Ecco, ora si sentiva una merda.
Sospirò. «Emily, solo perché mi piacciono gli horror
non vuol dire che apprezzi questa roba. Lo sai che non credo ai fantasmi e
simili, ma è comunque di pessimo gusto. Sono morte delle persone.»
«E da quando t’importa qualcosa degli altri?»
Bella domanda.
No, non le importava nulla dei morti e dei loro spiriti
erranti. Il problema era ben più complesso. Oscuro.
«Lascia perdere.» Scosse il capo.
«Alex, se non vuoi, ok. Capisco. Ma almeno puoi
rimanere con me fino alla fine? Ti prego.»
Ormai l’una di fronte all’altra con le mani congiunte,
Alex studiò per un attimo il volto dell’amica. Era sinceramente dispiaciuta,
questo lo vedeva benissimo, eppure era restia ad accontentarla. Purtroppo c’era
qualcos’altro che la frenava. Sapeva che, se fosse tornata a casa prima di
mezzanotte, sua madre l’avrebbe ripresa fino all’esaurimento. Quindi cos’era
peggio?
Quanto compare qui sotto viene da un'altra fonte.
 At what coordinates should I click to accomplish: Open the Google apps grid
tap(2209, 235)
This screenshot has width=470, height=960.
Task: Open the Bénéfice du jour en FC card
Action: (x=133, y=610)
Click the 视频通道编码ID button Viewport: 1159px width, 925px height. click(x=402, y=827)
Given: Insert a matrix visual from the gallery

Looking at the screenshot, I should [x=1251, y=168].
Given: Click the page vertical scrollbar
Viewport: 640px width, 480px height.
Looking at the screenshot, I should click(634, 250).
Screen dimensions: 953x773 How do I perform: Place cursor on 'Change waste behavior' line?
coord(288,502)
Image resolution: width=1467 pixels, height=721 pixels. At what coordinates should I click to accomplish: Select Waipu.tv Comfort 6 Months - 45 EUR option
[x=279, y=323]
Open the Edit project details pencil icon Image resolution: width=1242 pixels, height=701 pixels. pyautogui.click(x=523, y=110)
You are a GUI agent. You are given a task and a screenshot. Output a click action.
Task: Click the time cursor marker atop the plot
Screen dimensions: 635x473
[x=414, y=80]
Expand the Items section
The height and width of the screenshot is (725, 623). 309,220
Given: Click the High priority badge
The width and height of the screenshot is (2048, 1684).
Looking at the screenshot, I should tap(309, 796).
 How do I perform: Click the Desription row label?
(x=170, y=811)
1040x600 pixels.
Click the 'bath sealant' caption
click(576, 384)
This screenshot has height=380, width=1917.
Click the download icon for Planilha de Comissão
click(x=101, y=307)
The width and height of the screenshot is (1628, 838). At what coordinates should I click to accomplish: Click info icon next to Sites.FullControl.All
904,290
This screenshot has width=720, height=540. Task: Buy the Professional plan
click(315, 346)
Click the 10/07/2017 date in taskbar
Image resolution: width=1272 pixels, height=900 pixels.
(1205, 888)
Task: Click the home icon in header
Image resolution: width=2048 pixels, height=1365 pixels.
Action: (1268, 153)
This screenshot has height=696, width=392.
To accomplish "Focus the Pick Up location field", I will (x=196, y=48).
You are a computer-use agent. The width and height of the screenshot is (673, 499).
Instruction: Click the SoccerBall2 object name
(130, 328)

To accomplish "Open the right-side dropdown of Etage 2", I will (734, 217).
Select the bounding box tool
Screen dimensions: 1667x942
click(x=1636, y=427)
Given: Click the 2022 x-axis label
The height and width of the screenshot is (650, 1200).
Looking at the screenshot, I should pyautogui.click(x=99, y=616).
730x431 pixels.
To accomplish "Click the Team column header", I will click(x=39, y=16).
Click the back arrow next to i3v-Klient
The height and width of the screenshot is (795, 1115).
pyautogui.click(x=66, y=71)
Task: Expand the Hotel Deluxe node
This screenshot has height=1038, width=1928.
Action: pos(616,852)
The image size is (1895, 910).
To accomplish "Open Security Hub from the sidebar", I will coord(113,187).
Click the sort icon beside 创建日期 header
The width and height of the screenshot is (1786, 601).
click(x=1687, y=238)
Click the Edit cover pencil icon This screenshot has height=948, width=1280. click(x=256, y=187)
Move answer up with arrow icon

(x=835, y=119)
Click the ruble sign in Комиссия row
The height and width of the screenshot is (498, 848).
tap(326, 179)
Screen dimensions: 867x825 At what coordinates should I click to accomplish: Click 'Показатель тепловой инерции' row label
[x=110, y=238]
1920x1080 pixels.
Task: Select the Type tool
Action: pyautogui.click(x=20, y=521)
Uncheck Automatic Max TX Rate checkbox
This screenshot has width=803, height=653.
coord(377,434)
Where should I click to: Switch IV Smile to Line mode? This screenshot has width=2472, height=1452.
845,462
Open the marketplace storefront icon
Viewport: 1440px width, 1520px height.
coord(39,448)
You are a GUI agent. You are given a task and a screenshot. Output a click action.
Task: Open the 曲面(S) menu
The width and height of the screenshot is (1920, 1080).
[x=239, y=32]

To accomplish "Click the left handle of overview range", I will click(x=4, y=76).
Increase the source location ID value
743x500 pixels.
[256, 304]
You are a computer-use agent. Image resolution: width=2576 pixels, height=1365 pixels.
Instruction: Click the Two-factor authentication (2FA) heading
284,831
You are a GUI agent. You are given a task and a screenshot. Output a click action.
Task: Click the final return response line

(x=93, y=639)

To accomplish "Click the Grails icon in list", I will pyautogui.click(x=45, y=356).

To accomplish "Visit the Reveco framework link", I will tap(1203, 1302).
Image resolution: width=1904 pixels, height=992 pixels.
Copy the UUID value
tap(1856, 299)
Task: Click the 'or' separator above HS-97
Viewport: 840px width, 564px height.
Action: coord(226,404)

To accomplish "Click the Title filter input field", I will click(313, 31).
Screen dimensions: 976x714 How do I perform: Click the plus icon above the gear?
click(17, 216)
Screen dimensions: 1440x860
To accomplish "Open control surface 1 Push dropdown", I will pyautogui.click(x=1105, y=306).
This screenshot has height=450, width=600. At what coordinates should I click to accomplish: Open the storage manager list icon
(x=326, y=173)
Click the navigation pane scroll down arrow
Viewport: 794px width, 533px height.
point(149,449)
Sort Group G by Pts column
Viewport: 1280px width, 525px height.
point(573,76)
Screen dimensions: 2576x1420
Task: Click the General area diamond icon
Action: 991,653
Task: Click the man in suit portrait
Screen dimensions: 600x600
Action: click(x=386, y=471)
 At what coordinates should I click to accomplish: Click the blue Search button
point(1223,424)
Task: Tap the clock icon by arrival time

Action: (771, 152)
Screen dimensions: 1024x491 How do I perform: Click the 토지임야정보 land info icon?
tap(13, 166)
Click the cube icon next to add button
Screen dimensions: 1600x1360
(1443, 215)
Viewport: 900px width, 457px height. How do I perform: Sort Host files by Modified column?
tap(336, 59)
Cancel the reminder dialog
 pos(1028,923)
Una stanza piena di ragazzi intenti a evocare fantasmi o una madre
logorroica?
Fece un respiro profondo, avvertendo il naso
pizzicarle a causa dell’aria avvizzita e polverosa.
«Ok, resto. Ma…» Il balletto della vittoria di Emily
s’interruppe bruscamente. «In cambio dovrai… fornirmi il doppio del mio peso in
cibo.»
«Ma non ho tutti quei soldi! E poi come faresti a
mangiarlo tutto?»
«Oh, di questo non preoccuparti. Sono sicura che
troverai una soluzione. Dopotutto… i Lannister pagano sempre i loro debiti³, no, Emily?»
«Argh! Sei peggio di Cersei!» sentenziò lei
esasperata, afferrandole una mano per poi trascinarla verso il salotto.
Alex trattenne a stento una risata, quando un lieve
movimento accanto a loro la fece voltare verso il corridoio deserto. Uno
spiffero, forse? Non fece tempo a indagare, dato che ormai Emily era partita in
quarta, facendola ricredere della sua decisione.
Sperava solo di non pentirsene amaramente.
¹ Conosciuto meglio come Freddy Krueger, protagonista della saga horror Nightmare.
² Giovane artista squattrinato, protagonista del film Titanic.
³ Uno dei motti più famosi con cui è conosciuta la famiglia Lannister, presente nel fantasy Le cronache del ghiaccio e del fuoco di George Martin.